JS & AK: Yes, if you want to see some remnants of pockets of steam from what’s left of the mine fire, your best time to go would be between late November to early March when it’s cold or after it snowed. I would stay away or use your best judgment when it comes to the Graffiti Highway/Highway 61. I heard some people were getting tickets for trespassing beginning at $250.00 and followed out of the area by State Police. I also heard that people were walking around on the highway with no issues, so I guess it depends when the state police are patrolling the area.

My advice is to also have respect for the people that live there. There’s no reason to bother them or knock on their doors because one, they won’t answer, and two, they really don’t want to talk about Centralia. Some of them also own a nice collection of firearms and won’t hesitate to use them. We were told that off camera from a few locals, so just be mindful. The church that resides just outside of Centralia, also known as the Silent Hill church is private property. One of the priests told us that people are constantly trespassing and trying to break into the basement of the church looking for “the gates of hell.” Here’s a spoiler alert, in that basement is a sub pump and nothing more. Sorry, there are no gates to hell. You can walk around in Centralia, it’s a nice area, but just be respectful and stay out of the church property and the cemeteries. When we spoke to the residents there, that was their main concerns.

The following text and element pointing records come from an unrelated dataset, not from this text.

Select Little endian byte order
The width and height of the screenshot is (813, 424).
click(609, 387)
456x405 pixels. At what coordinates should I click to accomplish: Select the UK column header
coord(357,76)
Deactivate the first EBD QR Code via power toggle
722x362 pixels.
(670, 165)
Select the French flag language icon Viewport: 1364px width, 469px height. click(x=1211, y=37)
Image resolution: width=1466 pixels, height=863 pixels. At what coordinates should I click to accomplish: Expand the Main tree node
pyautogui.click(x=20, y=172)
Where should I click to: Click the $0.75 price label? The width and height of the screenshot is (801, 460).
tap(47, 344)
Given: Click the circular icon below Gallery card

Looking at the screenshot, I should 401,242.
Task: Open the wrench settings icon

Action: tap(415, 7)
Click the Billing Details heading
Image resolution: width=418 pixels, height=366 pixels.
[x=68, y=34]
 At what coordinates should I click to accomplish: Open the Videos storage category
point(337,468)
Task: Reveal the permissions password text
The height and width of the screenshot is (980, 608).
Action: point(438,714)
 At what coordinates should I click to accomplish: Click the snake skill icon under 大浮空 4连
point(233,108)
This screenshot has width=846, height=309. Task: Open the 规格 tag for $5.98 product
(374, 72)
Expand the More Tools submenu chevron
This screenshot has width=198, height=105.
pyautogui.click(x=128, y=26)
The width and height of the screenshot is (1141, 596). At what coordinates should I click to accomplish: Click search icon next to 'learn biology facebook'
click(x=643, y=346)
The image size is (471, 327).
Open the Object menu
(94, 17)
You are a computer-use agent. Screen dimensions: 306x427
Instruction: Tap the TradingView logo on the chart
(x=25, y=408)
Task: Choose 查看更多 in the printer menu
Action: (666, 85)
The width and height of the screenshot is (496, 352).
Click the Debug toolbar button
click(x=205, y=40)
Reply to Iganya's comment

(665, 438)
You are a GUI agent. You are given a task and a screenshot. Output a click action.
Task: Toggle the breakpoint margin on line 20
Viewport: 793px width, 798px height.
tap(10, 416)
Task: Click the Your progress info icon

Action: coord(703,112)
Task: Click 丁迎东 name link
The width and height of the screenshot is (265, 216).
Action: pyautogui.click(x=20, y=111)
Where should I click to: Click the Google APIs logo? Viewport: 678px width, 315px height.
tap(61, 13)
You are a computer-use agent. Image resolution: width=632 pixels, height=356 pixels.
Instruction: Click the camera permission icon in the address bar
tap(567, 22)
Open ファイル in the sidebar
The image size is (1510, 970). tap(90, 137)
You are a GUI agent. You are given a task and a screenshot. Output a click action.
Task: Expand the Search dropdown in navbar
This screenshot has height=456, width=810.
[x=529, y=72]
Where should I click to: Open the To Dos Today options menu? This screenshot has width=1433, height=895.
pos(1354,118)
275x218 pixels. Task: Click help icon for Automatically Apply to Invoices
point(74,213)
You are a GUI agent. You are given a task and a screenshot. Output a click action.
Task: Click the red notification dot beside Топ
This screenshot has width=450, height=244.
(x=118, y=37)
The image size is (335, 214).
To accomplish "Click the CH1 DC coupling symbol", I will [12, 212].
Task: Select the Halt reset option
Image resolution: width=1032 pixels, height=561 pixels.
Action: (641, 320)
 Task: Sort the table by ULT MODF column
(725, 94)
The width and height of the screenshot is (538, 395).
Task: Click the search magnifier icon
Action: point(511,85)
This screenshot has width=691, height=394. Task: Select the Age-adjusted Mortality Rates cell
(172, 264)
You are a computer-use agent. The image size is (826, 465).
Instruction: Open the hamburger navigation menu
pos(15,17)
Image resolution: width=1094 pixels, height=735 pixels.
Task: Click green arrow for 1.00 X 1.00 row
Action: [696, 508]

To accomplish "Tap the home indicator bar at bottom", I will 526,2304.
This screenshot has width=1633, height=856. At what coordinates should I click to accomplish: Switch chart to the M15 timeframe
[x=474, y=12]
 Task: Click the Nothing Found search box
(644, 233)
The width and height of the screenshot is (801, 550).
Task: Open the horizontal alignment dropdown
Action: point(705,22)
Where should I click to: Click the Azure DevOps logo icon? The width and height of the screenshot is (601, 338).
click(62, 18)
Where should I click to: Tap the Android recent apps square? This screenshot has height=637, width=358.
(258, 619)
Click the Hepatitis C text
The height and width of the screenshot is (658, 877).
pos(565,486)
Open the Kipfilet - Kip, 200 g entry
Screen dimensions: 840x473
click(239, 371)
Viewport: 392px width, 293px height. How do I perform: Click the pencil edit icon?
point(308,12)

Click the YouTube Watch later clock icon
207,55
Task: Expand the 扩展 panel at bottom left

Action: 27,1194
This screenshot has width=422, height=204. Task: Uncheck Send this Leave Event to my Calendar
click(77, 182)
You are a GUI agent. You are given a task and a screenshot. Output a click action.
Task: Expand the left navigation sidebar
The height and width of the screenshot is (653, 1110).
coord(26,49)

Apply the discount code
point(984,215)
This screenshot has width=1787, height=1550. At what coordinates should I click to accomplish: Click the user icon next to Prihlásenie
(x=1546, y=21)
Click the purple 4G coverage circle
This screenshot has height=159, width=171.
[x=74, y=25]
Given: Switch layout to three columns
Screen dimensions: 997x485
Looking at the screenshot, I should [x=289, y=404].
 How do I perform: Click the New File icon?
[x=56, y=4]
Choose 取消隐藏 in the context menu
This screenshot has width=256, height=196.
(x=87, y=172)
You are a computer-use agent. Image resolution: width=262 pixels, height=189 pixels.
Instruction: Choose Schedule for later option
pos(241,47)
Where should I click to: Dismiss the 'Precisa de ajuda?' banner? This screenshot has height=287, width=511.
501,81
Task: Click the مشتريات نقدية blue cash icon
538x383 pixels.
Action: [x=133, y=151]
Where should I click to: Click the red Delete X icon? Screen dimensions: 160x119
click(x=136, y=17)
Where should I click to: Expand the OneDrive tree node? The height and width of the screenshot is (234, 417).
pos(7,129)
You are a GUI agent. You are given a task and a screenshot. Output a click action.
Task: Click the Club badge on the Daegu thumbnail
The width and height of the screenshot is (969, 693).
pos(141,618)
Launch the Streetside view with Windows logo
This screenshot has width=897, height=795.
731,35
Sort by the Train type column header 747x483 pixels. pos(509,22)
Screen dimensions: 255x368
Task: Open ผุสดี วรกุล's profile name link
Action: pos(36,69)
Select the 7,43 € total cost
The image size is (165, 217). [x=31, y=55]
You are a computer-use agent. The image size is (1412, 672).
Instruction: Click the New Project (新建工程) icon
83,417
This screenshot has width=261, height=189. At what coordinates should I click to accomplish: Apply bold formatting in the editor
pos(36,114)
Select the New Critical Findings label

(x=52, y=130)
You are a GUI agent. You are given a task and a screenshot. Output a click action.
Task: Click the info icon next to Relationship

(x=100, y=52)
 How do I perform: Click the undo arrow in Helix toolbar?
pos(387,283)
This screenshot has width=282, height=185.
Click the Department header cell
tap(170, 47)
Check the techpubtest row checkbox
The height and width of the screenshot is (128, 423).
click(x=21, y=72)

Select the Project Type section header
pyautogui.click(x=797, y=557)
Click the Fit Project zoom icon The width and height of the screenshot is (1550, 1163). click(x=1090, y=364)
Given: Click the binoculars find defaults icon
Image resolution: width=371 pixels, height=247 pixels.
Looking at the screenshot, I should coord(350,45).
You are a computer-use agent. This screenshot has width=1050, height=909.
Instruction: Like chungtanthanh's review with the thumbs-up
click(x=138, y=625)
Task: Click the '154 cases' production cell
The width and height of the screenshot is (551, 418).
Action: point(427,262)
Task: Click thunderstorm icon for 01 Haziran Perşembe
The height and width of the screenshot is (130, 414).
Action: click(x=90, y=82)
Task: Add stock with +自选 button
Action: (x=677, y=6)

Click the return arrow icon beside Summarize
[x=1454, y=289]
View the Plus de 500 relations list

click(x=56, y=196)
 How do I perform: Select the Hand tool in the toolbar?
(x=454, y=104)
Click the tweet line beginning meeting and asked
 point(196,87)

HorrorGeekLife: Excellent tips, I’m sure the residents would appreciate you passing them on. Now that the film has wrapped up, what lies ahead for you?

JS & AK: We’re considering a six-part miniseries of Centralia which would include more back stories, interviews, news footage, and new interviews for people who want to know more about it. The documentary would be dismantled and re-cut to retro fit the series along with the new extended footage for each episode. Each episode would be about 20-30 minutes long depending on the material. We have so much extra footage that there’s enough to accomplish the series, and I would rather do that if we can rather than it never sees the light of day. We’re also working on a new documentary/experimental hip-hop film that we hope to release next year in festivals, and a new sports/reality show that we hope will get picked up by one of the networks.